Urinary protein not only indicates glomerular or vascular damage but is also considered to exacerbate the renal function. Indeed, decreases in urinary protein level have been reported to have a preventive effect against the progression of renal dysfunction regardless of blood pressure. For reducing urinary protein or albumin excretion, the administration of an ACE inhibitor or ARB along with strict blood pressure control is necessary, and the use of either drug at a high dose or the combination of both is also useful.

However, this decrease is a reflection of functional change rather than the progression of renal tissue damage, because the GFR returns to its previous level on discontinuing the drug. As a decrease in renal function usually becomes apparent within a few days after commencing administration, serum creatinine level should be measured before and 2 weeks 1 week if possible after the first administration.

If exacerbation of renal function is noted, its cause, such as bilateral renal artery stenosis, should be sought. An increase in the serum K level may also be observed, and its treatment comprises the concomitant use of a diuretic or administration of sodium bicarbonate.

The administration of NSAIDs should be avoided, because they exacerbate renal function and increase the serum K level. Added to this, as ACE inhibitors are excreted via the kidney, with some exceptions, their dose adjustment is necessary in patients with reduced renal function.

However, dose adjustment is mostly unnecessary for ARBs, which are excreted via the bile. In CKD patients, multiple drug combination therapy is necessary to achieve the target blood pressure. In addition, the hypotensive and antiproteinuric effects of RA system inhibitors are dependent on the body fluid volume. Therefore, management of the body fluid volume is extremely important. If the body fluid volume cannot be controlled sufficiently by salt restriction guidance, the hypotensive and antiproteinuric effects of RA system inhibitors are expected to be enhanced by the concomitant use of a diuretic.

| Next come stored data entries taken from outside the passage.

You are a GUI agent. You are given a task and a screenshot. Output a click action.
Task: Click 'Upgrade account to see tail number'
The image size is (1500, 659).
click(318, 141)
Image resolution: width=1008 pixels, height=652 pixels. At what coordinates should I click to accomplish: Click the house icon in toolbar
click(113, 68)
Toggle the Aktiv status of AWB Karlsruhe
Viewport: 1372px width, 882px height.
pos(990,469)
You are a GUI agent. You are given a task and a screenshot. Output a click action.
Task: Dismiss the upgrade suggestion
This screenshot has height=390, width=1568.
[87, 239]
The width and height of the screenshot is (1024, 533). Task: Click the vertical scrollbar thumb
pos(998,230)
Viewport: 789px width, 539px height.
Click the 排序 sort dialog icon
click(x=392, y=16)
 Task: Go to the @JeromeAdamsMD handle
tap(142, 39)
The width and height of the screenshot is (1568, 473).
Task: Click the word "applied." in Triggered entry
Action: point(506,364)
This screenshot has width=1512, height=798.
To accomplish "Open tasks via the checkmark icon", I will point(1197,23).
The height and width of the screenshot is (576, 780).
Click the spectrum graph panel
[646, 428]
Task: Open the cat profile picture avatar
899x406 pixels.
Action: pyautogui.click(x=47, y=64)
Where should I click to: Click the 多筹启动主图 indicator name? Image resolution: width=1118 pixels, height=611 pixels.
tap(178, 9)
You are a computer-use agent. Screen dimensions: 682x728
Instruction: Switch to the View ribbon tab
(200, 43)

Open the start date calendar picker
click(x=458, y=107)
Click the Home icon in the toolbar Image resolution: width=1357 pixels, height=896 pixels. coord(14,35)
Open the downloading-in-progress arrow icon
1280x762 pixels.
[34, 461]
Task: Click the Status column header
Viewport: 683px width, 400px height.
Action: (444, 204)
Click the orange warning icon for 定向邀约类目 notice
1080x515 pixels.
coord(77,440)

A diuretic was used concomitantly in most patients in a clinical study that showed the renoprotective effect of RA system inhibitors. Attention to electrolyte abnormalities such as hypokalemia and dehydration is necessary in aggressive diuretic treatment.

Recently, aldosterone blockers have been reported to reduce urinary protein excretion, , but they should be administered with utmost caution to patients with renal dysfunction because of the risk of hyperkalemia. Evidence related to the renoprotective effect of long-acting Ca channel blockers is insufficient.

The usefulness of Ca channel blockers lies in their strong hypotensive effect, which is unaffected by disease type. Patients with renal dysfunction often exhibit grade II or III hypertension, and multiple drug combination therapy including a Ca channel blocker is often required to achieve the target of blood pressure control. Indeed, a combination of an ARB and a Ca channel blocker has been reported to have more favorable hypotensive and antialbuminuric effects than an increase in the dose of an ARB.

Ca channel blockers have diverse characteristics, and clinical studies reported that some Ca channel blockers showed antiproteinuric effects similar to those of ACE inhibitors. In addition, because of problems such as the timing of measurements, as blood pressure differs before and after dialysis, insufficient evidence has been obtained regarding blood pressure control in dialysis patients.

Recently, the usefulness of ABPM and home blood pressure has been suggested. An increase in pulse pressure is correlated with a poor outcome in dialysis patients, and the outcome is poorer as the diastolic pressure becomes lower at the same systolic pressure, and as systolic blood pressure becomes higher at the same diastolic pressure. As for the therapeutic approach, volume-dependent components of blood pressure should be controlled first.